Weinherstellung: wie wird Rotwein, Rosé und Weißwein hergestellt?
Am 21. November 2023 · von Sven ReinboldLaut EU-Gesetzgebung ist Wein ein alkoholisches Getränk, das aus Beeren einer Weinrebe hergestellt wird und mindestens 8,5 % Alkohol enthält. Die Weinherstellung klingt im Bürokratendeutsch nüchtern und langweilig, setzt aber viele Arbeitsschritte und viel Know-how voraus – insbesondere, wenn der Wein gut werden soll. Im Folgenden hat sich Weinfreund Sven daran versucht, den Weg von der Rebe zum fertigen Wein anschaulich und einfach zu erklären.
Die Arbeit im Keller ist nur der letzte Arbeitsschritt, der über die Qualität eines Weines, aber auch über seine Stilistik entscheidet. Für die Weinherstellung ist die Arbeit, die zuvor an den Reben, am Boden im Weinberg zu verrichten ist, aber mindestens genauso wichtig. Sonst kommen gesunde und voll ausgereifte Trauben erst gar nicht in den Keller! Steigen wir also in dem Moment in die Weinherstellung ein, an dem die roten oder weißen Trauben angeliefert werden.
Rotwein Herstellung: Farbe, Tannine & Struktur
Um Rotwein zu erhalten, werden die Beeren in aller Regel von den Traubenstielen getrennt – entrappt – und dann vorsichtig angequetscht. Dabei tritt der farblose Saft aus den Beeren aus. Die so entstandene Maische, also der Mix aus Fruchtfleisch, Saft und Beerenhaut, wird in einen Gärungsbehälter geleitet. Die alkoholische Gärung beginnt durch den Einfluss von Hefen und resultiert darin, dass der in den Beeren enthaltene Zucker in Alkohol umgewandelt wird. Als Nebenprodukte entstehen dabei Kohlenstoffdioxid und Wärme. Temperaturkontrollierte Edelstahltanks sind die gängigsten Behälter dafür, um den zeitlichen Ablauf der alkoholischen Gärung beeinflussen zu können.

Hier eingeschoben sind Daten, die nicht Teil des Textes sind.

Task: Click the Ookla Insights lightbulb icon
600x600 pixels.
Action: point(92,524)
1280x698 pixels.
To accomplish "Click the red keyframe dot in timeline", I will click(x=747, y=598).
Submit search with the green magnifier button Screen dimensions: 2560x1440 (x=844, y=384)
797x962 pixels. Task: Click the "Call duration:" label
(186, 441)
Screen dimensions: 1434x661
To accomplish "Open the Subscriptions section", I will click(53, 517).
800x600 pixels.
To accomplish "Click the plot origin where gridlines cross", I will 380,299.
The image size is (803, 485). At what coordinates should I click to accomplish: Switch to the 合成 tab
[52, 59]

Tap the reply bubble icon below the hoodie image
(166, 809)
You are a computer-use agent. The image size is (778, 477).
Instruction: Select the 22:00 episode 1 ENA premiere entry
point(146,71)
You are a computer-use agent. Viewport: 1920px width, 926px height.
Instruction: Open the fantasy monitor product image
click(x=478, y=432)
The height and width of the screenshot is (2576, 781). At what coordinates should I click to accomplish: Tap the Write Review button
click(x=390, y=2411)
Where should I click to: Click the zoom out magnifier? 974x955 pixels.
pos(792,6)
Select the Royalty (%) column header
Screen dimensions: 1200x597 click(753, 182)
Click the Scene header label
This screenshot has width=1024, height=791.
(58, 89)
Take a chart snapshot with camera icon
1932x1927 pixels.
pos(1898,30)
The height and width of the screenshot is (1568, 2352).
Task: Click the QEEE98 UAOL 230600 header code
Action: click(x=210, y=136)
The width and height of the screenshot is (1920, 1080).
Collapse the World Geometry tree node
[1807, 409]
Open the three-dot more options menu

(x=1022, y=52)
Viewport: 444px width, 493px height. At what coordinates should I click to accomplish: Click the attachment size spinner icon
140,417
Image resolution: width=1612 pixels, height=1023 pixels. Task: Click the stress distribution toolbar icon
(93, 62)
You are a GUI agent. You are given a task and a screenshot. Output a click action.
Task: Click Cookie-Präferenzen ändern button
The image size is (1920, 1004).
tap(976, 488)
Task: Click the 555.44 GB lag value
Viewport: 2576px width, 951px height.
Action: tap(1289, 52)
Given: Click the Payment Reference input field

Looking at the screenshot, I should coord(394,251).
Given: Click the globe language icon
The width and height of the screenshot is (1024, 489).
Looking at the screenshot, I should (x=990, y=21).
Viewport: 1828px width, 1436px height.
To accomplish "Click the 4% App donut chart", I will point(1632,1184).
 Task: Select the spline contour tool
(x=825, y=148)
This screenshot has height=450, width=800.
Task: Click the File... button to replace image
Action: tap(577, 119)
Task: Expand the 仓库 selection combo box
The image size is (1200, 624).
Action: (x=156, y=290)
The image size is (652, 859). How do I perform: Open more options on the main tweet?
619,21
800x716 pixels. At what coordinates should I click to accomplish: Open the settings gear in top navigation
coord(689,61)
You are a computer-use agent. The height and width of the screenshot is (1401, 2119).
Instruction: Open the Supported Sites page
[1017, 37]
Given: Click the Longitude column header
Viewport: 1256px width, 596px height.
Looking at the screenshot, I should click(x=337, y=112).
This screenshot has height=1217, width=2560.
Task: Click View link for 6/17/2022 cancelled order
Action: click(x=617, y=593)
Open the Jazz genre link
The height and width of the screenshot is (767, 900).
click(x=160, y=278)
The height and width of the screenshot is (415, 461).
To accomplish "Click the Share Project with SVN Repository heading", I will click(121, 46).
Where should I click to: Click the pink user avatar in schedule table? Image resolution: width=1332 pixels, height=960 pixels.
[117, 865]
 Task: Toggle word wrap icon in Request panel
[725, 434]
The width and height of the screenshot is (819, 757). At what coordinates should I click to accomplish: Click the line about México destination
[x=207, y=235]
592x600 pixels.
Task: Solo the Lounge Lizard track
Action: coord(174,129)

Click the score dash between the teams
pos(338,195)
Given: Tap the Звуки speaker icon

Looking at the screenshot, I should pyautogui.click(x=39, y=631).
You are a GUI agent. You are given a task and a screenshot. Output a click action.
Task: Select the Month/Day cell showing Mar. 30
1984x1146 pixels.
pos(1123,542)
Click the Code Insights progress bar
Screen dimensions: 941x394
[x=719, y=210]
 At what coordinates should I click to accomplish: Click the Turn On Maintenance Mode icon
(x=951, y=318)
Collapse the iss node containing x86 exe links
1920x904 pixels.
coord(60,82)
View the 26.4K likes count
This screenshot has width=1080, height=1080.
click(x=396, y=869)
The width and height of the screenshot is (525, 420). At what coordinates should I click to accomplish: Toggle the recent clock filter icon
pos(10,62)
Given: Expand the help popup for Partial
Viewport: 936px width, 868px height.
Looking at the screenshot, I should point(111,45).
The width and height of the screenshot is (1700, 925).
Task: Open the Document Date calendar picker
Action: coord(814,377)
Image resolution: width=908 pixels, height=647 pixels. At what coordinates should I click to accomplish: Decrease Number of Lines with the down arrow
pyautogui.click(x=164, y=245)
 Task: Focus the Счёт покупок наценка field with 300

Während der Gärung steigen die Beerenhäute und andere feste Bestandteile durch die Kohlensäure als sogenannter Tresterhut immer wieder an die Oberfläche des Gärbehälters. Da nur diese Bestandteile den Farbstoff beinhalten, werden sie je nach Intention des Winzers oder Kellermeisters wieder unter die Maische gedrückt oder gepumpt, um eine höhere Farb- und Gerbstoffausbeute zu erzielen. Anders ausgedrückt: Möchte man einen leichten Rotwein erhalten, agiert der Kellermeister dabei zurückhaltend, bei kräftigen, tanninreichen Weinen kann der Schalenkontakt bis zu vier Wochen lang betragen.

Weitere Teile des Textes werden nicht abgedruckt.